Trabalhos importantes, como o de Anthony Grafton sobre a história das notas de rodapés (traduzido no Brasil com o equivocado título de "As Origens Trágicas da Erudição", ed. Papirus), mostraram que a história desse curioso detalhe ao pé da página impressa começa no século 17, quando os estudiosos de documentos passam a preocupar-se com as formas pelas quais iriam apresentar suas provas. Foram eruditos antiquários como o beneditino Jean Mabillon e o holandês Papenbroeck que, ao criarem as técnicas de crítica documental, lançaram a pedra fundamental das notas de rodapé. O texto convence, as notas provam. Seguindo esse conselho, os eruditos do século 17 colocavam todas as suas provas documentais num apêndice no qual se transcreviam, inteiramente, todos os documentos originais.
Em resumo, criava-se uma linha de surpreendente continuidade entre os antiquários do século 17, Thomas Bayle e Edward Gibbon no século 18 e, finalmente, Ranke e Buckhardt, no 19. Continuidade impossível de ser percebida nos estudos historiográficos gerais. Uma atenção mais demorada também deveriam receber aqueles estudos que cruzam perspectivas da historiografia com o clima filosófico vigente, como os de Enrico Gattinara, sobre os fecundos cruzamentos entre a epistemologia e a história na França, durante o período entre as guerras.

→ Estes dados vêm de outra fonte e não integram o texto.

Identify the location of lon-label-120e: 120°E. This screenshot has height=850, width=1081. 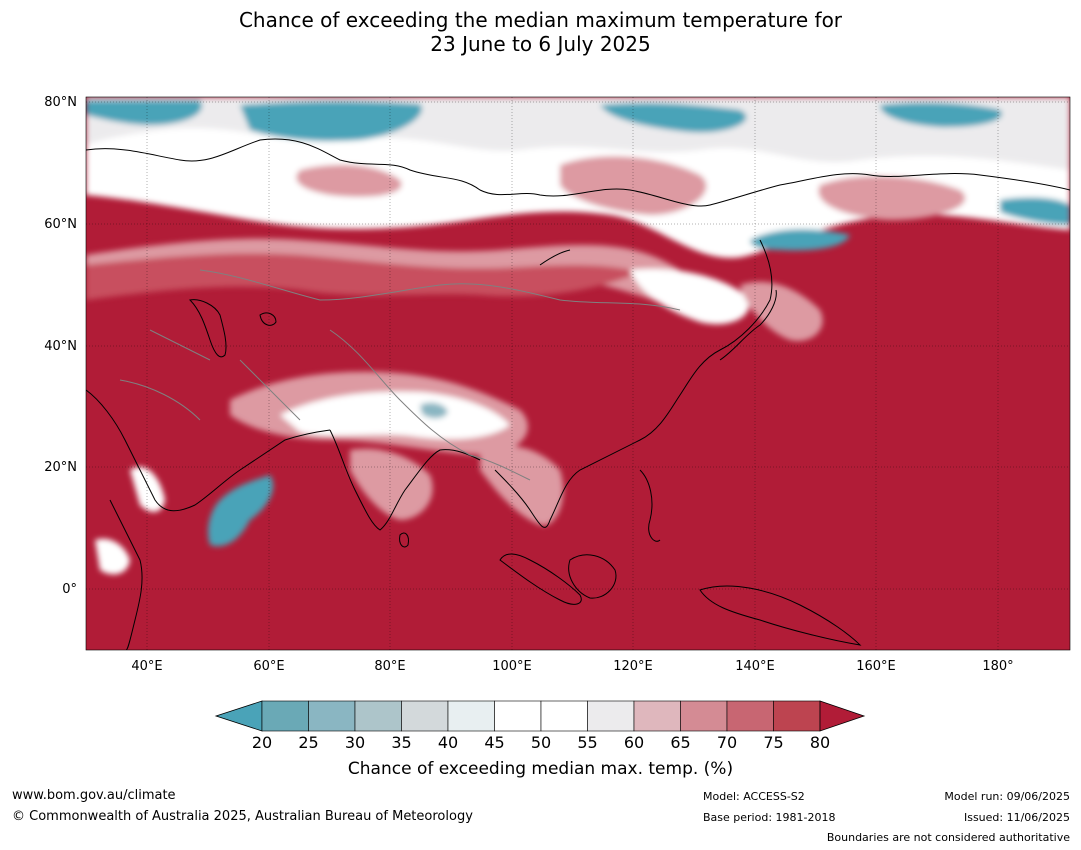
(633, 666).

Tudo isso, afinal, não invalida o sólido trabalho do autor, incluindo uma das suas afirmações finais: "Se devemos procurar alguma ruptura na história geral da historiografia, esta não se situa da forma pela qual os defensores da "nova história" pretendem, mas sim em "historiografia moderna" e "historiografia pós-moderna'". A Nova História, nessa perspectiva, corresponderia a uma das últimas manifestações da historiografia moderna, sendo responsável inclusive pelo esgotamento do paradigma desta última. Insistindo na revisão crítica das periodizações da própria história da historiografia, o livro acaba por reafirmar a tarefa urgente de buscar uma outra racionalidade para a história, sempre vocacionada para captar o torvelinho da transformação social.


Elias Thomé Saliba é professor de história na USP e autor de "As Utopias Românticas" (Brasiliense).